‘Parla Jato’: Dallagnol planejou instituto de fachada e quis esposa como laranja

‘Parla Jato’: Dallagnol planejou instituto de fachada e quis esposa como laranja

A “Parla Jato”, empresa de palestras piro-jurídico-motivacionais que Deltan Dallagnol planejou abrir com “Robito” para $urfar “o networking e a visibilidade” que os dois ganharam com a Lava Jato, essa empresa, com matriz na República de Curitiba, teria as esposas dos dois sócios como laranjas. Além disso, seria, na fachada, um instituto, menos para dar “uma ideia de conhecimento” e mais para disfarçar lucros de centenas de milhares de reais por ano na forma de altos salários pagos por uma entidade que seria, no papel, sem fins lucrativos.

É o que revela a parte 10 da Vaza Jato do Intercept Brasil, publicada neste domingo, 14. Em qualquer país com as instituições funcionando sob a baliza da República e da Democracia, e não contra elas, Dallagnol e “Robito” não chegariam ao fim do dia no exercício de sua funções. Bom, já passa de uma e meia da tarde.
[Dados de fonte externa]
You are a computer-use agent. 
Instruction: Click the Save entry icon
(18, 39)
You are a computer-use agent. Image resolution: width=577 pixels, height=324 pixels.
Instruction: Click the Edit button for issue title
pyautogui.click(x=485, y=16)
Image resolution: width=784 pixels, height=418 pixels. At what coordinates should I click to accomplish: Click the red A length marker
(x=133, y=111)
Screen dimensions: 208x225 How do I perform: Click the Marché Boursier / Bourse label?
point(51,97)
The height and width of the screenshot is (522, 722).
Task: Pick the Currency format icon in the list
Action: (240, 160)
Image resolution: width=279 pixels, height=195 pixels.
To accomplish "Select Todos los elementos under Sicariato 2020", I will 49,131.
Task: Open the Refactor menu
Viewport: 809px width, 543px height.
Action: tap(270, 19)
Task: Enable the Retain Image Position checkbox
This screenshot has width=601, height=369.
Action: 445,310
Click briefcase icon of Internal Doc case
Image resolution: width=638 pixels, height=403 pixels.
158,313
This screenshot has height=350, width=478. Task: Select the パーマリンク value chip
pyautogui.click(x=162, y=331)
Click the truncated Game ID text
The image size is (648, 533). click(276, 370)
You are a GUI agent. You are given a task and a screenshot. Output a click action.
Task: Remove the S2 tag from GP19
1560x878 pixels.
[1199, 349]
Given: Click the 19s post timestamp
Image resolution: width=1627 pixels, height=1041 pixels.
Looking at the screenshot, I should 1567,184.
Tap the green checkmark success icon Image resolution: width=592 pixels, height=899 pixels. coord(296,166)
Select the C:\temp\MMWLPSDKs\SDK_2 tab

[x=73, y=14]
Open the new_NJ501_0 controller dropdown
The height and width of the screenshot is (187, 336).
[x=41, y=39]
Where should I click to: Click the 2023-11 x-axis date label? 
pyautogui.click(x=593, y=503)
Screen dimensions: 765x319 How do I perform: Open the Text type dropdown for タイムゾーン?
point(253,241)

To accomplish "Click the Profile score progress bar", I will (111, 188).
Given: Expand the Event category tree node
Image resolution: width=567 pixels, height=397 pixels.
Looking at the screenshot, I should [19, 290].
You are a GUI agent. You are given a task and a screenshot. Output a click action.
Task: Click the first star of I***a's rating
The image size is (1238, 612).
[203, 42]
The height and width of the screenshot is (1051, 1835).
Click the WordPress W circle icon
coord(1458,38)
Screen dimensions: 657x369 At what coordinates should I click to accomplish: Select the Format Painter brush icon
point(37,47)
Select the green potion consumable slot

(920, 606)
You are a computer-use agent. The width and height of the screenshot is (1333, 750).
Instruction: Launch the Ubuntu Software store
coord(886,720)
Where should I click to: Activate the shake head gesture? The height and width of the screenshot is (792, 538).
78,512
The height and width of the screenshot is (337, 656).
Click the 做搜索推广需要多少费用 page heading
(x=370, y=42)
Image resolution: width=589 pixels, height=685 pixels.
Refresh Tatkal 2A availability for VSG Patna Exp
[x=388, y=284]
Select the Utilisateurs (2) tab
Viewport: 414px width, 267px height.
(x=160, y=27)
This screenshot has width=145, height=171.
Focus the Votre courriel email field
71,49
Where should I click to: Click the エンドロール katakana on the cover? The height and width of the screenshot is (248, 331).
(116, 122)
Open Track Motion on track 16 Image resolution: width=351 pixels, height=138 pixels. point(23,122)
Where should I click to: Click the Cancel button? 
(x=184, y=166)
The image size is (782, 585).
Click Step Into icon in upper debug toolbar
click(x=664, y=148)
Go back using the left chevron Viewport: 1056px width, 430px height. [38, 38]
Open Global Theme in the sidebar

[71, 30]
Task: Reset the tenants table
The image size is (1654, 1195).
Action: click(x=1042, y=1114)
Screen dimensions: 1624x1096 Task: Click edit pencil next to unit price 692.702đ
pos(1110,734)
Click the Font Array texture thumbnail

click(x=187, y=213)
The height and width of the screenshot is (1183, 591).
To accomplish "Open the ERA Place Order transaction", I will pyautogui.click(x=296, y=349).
“Robito” é Roberson Pozzobon, parceiro de Dallagnol no empreendedorismo como na explanação piro-jurídica, a do PowerPoint, que resultou no processo do Triplex contra Lula. Parceiros de negócios e de Lava Jato, portanto, o que agora, graças à Vaza Jato, sabe-se que dá no mesmo. Dallagnol e Pozzobon, também conhecidos como slide e show. Nunca será demais lembrar: naquela apresentação em que denunciaram o grande capo da propinocracia, disse Pozzobon, sobre a denúncia: “não temos provas cabais”.

Dupla de dois

“Temos nossa convicção”, emendou Dallagnol naquele 14 de setembro de 2016. Sobre mil indícios, nunca em provas cabais, e sobre a convicção dos justos, fundamentava-se o trabalho de uma outra dupla de dois, que, em vez de nomes de remédios fortes contra a corrupção dos costumes, tinham nomes de fabricantes de remédios: James Sprenger e Heinrich Kramer. Suas quatro mãos escreveram no ano de 1484 do Nosso Senhor um livro chamado “O Martelo das Feiticeiras”, que nos quatro séculos posteriores foi o manual oficial da Santa Inquisição.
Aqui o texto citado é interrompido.